Christophe Lautrette : Cela avait été le cas au début, mais les réalisateurs n’étaient pas satisfaits du résultat. En faisant appel à un chef décorateur de cinéma, ils pensaient obtenir un regard complètement neuf sur le design du film et trouver ainsi la solution à nos problèmes. C’est ce qui s’est passé. Le seul inconvénient, c’est qu’Alex n’est resté que neuf mois sur le projet, le temps habituel de ses collaborations sur des films en prises de vues réelles. Après son départ, c’est moi qui ai pris la relève.

Pixelcreation : Quels étaient les grandes difficultés sur le plan du design ?

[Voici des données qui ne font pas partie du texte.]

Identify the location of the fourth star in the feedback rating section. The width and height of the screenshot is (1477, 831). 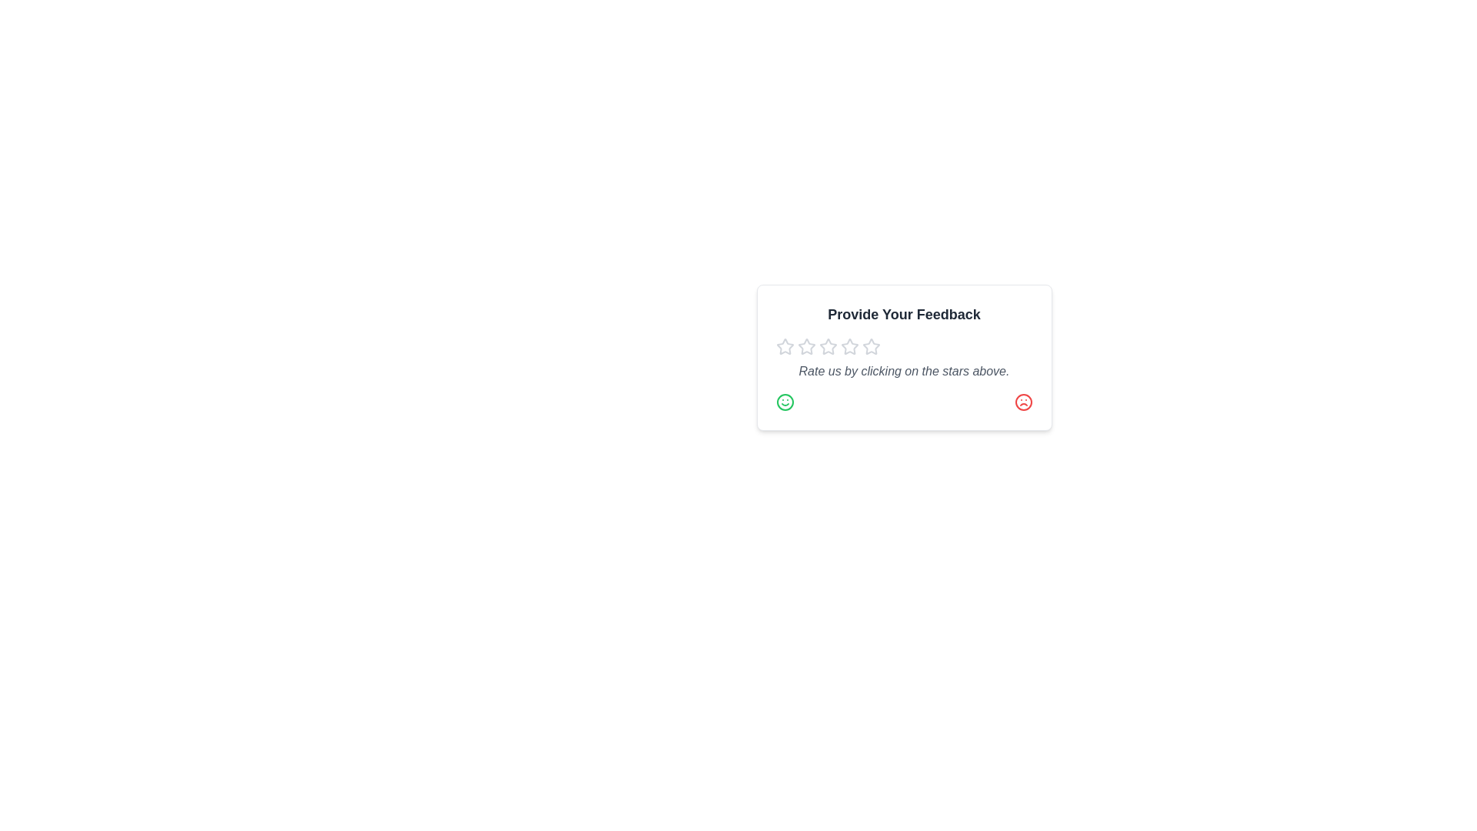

Christophe Lautrette : Le plus difficile a été de concevoir la ruche. Au départ, la moitié du film devait se dérouler dans cet environnement. L’idée était de transposer dans le monde des abeilles toutes les caractéristiques de notre monde. Il a donc fallu concevoir, puis modéliser une quantité phénoménale d’objets, en particulier au niveau du mobilier car au fil de l’action, on découvrait de nombreux intérieurs. Or, à chaque fois, il fallait de nouveaux objets, une nouvelle décoration. Le travail de développement a vraiment été énorme. Finalement, les trois quarts de la séquence de la ruche ont été coupés au montage. Le studio a fait une projection test d’où il est ressorti que le public voulait que les personnages quittent la ruche beaucoup plus tôt. Du coup, une partie de notre travail est passée à la trappe. Dans le montage final, toutes les décorations à l'intérieur des buildings de la ruche sont à peine visibles.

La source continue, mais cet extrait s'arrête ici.